Written instruction
Present the lines of the listing below as a numbered list, leaving out blank lines and omitting the pictures.
··· Data supplied ···
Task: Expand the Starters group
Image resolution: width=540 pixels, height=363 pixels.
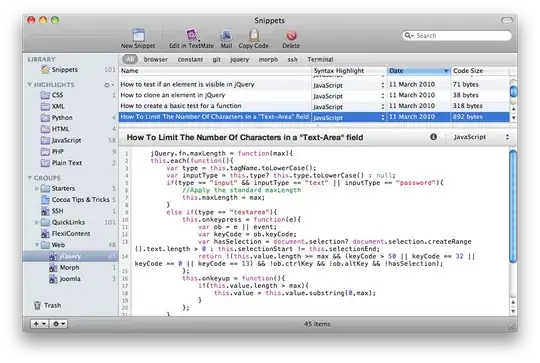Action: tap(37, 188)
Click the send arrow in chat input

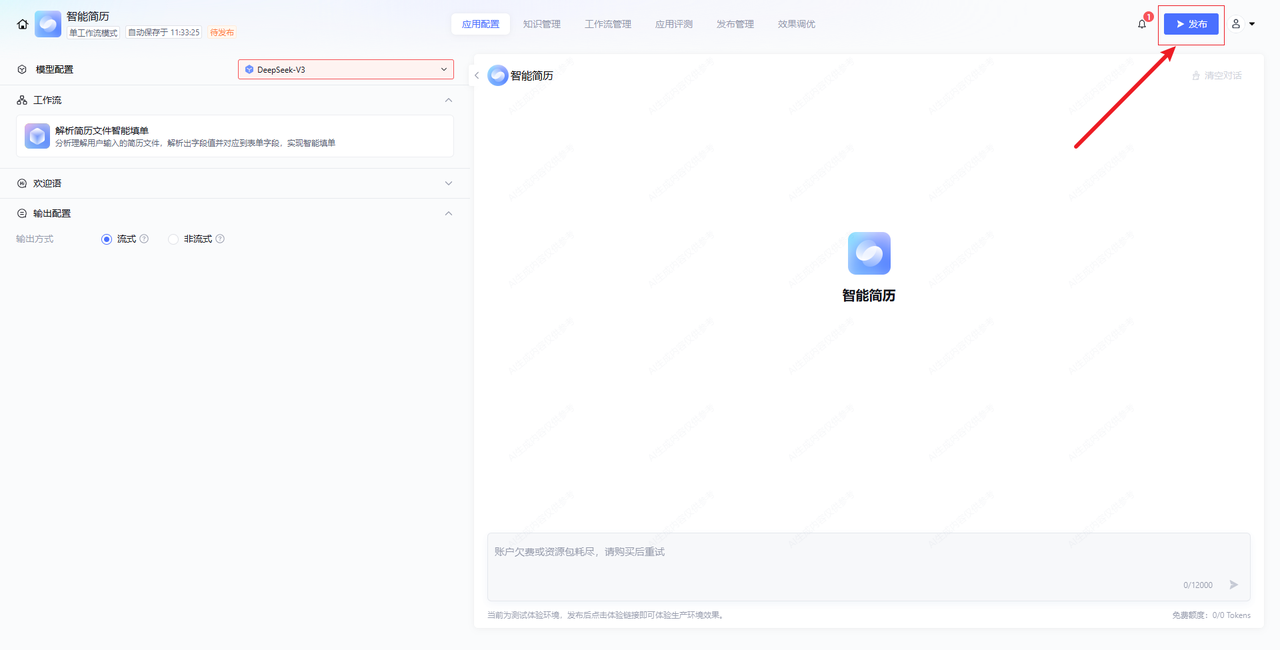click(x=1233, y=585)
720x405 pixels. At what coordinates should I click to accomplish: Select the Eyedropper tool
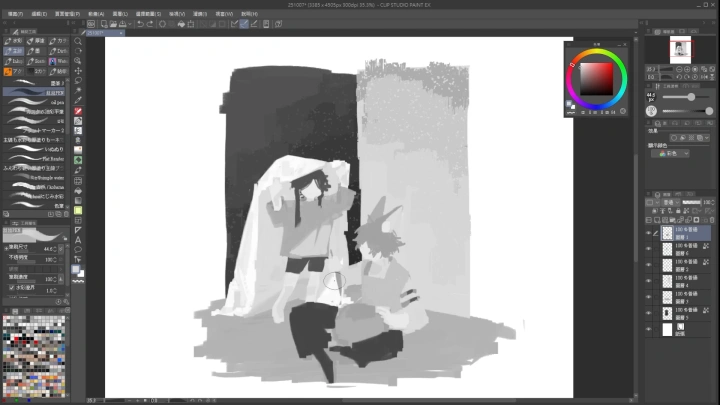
···
Result of the task
1. Task: Expand the Starters group
2. Image resolution: width=540 pixels, height=363 pixels.
3. Action: tap(37, 188)
4. Click the send arrow in chat input
5. click(x=1233, y=585)
6. 720x405 pixels. At what coordinates should I click to accomplish: Select the Eyedropper tool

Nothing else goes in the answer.